-- EXERCISE DESCRIPTION --
Pick out and copy every line of the items below that contains the word "Collapse".

Data items

-=-=-=-=-

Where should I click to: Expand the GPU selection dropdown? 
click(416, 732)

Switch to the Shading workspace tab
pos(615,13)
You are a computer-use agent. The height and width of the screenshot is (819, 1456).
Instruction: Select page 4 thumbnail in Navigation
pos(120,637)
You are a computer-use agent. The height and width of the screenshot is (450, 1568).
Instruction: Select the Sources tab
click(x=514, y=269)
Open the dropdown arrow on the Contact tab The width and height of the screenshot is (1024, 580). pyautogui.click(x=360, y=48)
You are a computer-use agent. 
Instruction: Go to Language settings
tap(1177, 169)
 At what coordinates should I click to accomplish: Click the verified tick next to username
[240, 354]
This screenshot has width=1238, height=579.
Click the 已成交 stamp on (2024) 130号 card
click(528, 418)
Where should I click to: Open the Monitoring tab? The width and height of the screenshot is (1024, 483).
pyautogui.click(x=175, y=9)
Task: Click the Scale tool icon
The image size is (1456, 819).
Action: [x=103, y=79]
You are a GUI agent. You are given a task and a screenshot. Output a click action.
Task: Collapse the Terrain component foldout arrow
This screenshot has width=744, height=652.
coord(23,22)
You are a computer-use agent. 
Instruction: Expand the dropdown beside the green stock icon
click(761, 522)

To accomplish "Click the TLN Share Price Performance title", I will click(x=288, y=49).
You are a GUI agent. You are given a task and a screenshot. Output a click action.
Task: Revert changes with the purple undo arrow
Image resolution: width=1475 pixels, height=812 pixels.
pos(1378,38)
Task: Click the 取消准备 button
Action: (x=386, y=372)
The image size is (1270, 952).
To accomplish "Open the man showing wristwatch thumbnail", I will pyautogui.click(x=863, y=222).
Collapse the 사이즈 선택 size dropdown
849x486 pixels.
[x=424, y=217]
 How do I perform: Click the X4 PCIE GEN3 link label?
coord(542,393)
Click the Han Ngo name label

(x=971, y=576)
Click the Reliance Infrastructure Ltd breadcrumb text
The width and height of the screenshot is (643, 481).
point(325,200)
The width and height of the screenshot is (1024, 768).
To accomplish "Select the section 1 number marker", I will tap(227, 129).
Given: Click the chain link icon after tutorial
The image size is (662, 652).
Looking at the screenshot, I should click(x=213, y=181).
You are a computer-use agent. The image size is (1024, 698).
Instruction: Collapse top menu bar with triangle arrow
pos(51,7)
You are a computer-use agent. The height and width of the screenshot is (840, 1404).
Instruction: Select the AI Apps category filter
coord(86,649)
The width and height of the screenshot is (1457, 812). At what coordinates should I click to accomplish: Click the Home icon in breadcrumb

-=-=-=-=-

-- EXERCISE RESULT --
Task: Collapse the Terrain component foldout arrow
Collapse the 사이즈 선택 size dropdown
Instruction: Collapse top menu bar with triangle arrow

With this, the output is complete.